Julie Greenwald, Chairman & COO, Atlantic Records, is evidently impressed.

“Mike Easterlin and his team at Fueled By Ramen are a family of devoted music fans who are brilliant at all aspects of nurturing and breaking artists – from the grassroots to the mainstream,” she says.

“They fiercely protect the label’s DNA, while always pushing forward and expanding its original spirit. It’s been amazing to see Mike develop as a leader, at the same time as the artist roster has become stronger than ever.”

Which brings us neatly back to Twenty One Pilots.

Easterlin says Fueled By Ramen, backed by Atlantic’s arsenal of resource around the world, is going to wield a big international push for the act next year in the UK and Europe.

But, scale aside, what made FBR the natural home for one of the most hotly-tipped bands on the planet?

“The individuals at Fueled By Ramen care about the music and the art, and care about what we care about.”

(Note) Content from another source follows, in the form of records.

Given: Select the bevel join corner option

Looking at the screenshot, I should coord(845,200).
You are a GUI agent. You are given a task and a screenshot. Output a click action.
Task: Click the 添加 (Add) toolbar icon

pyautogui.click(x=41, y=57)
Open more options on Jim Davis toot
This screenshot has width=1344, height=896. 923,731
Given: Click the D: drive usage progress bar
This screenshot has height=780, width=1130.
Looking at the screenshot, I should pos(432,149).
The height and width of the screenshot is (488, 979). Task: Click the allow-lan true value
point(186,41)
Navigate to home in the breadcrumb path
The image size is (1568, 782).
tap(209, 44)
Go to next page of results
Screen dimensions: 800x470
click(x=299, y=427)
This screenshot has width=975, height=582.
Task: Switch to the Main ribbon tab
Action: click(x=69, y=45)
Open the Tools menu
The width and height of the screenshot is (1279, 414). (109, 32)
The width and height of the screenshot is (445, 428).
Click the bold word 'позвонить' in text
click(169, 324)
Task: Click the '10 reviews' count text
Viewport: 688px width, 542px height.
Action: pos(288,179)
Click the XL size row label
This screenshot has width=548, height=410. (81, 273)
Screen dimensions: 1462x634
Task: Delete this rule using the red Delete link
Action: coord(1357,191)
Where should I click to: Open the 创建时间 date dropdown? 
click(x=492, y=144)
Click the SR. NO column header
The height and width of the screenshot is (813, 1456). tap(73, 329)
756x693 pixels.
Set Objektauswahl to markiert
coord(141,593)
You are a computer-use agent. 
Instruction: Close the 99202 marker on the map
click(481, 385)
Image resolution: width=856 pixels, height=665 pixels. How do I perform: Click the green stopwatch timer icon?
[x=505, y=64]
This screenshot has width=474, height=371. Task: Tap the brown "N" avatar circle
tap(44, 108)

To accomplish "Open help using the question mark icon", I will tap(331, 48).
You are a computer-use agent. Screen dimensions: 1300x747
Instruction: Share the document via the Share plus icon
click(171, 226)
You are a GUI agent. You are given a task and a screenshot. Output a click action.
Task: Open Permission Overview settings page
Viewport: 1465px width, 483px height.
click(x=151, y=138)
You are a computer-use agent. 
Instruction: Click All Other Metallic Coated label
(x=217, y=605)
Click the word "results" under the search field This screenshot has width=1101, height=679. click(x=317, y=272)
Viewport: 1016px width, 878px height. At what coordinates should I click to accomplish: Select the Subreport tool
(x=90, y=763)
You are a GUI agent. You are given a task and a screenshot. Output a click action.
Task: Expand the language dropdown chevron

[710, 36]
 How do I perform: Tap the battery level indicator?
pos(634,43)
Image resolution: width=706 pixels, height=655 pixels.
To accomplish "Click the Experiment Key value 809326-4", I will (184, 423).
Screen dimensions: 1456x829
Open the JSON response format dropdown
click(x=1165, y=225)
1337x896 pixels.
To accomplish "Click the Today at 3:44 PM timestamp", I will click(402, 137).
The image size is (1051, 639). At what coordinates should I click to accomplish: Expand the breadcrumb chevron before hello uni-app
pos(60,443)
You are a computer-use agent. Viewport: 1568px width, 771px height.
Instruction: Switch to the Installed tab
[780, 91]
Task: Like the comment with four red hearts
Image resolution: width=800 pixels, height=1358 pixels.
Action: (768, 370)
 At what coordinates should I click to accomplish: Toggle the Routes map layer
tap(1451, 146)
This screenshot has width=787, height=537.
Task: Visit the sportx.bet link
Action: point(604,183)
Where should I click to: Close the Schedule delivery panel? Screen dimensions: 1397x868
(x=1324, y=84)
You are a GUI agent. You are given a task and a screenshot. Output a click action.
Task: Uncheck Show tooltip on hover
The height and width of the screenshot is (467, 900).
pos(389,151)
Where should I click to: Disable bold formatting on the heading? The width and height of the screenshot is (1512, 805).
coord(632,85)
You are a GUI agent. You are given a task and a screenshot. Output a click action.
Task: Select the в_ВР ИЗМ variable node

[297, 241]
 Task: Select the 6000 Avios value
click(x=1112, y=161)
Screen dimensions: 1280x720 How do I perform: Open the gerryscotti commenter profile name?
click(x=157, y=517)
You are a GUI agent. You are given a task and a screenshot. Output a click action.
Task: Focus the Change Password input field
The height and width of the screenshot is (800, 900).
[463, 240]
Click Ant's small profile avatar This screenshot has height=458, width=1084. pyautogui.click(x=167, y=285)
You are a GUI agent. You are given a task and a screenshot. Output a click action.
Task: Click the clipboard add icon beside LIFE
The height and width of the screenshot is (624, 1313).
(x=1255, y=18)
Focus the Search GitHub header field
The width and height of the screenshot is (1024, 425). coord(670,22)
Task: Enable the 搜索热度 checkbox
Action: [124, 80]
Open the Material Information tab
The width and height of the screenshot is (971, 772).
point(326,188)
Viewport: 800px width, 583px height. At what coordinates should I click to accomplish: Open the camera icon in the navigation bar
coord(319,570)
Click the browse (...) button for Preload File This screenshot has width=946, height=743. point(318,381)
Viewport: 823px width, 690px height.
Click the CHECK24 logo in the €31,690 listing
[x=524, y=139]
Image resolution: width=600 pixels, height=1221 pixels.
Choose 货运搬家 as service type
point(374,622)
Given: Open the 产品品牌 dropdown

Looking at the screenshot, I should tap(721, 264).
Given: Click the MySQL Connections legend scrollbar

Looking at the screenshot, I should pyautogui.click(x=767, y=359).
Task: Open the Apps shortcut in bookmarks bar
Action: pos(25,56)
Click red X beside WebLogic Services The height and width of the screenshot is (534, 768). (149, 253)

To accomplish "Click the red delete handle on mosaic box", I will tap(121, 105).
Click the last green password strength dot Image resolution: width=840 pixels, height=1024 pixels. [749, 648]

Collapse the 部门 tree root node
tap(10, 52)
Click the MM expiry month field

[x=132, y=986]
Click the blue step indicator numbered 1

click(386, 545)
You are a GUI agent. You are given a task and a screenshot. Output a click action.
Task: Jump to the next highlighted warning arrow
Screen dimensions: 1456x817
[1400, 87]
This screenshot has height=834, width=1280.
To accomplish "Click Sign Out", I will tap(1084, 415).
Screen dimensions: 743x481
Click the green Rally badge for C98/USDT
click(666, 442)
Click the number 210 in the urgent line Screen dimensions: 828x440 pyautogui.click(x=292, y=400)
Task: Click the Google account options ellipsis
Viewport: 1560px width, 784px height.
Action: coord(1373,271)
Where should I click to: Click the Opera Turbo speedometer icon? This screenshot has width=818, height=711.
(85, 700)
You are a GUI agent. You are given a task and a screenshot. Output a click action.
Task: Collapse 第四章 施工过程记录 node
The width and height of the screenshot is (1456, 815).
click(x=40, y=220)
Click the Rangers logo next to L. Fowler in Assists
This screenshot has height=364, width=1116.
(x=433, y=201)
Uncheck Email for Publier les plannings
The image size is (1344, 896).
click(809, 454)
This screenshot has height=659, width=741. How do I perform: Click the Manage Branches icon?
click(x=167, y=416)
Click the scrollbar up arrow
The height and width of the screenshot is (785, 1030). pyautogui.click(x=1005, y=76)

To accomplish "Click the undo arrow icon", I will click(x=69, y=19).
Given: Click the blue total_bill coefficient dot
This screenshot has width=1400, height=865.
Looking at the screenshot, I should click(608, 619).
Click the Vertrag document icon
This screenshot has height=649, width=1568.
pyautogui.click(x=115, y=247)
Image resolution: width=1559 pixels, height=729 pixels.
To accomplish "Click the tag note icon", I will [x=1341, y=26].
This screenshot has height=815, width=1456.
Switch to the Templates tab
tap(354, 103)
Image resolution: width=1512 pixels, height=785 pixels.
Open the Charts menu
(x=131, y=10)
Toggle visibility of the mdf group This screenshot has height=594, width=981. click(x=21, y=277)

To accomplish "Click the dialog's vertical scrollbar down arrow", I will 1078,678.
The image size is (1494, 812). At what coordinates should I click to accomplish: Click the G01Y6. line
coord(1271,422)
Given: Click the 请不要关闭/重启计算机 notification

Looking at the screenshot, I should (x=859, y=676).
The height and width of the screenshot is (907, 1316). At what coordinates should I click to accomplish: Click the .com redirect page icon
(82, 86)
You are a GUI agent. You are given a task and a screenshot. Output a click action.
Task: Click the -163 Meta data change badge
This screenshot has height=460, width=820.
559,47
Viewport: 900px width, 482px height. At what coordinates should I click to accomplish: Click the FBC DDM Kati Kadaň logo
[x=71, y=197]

Tyler Joseph, twenty one pilots

Tyler Joseph, lead songwriter and singer of twenty one pilots, explains: “A few years ago, when a bunch of labels reached out to us, we didn’t know what a label does. But there was something about the feel of Fueled By Ramen that appealed to us – this close-knit group of people that also had the resources of a major label.

“Now we know what a label does, and when I think of FBR, I think about the individuals that make it up – people who care about the music and the art, and care about what we care about.

“As a band, we keep everything in-house, to keep it as authentic and real as possible. And with everyone at FBR, we don’t have to fight or set up barriers.

“There aren’t any walls separating us, and so we don’t have to lob ideas over the tops of walls to communicate.

“We’ve earned each other’s trust, and it’s a real collaboration and partnership. We’re together in an inner sanctuary of creation – in a sacred space.”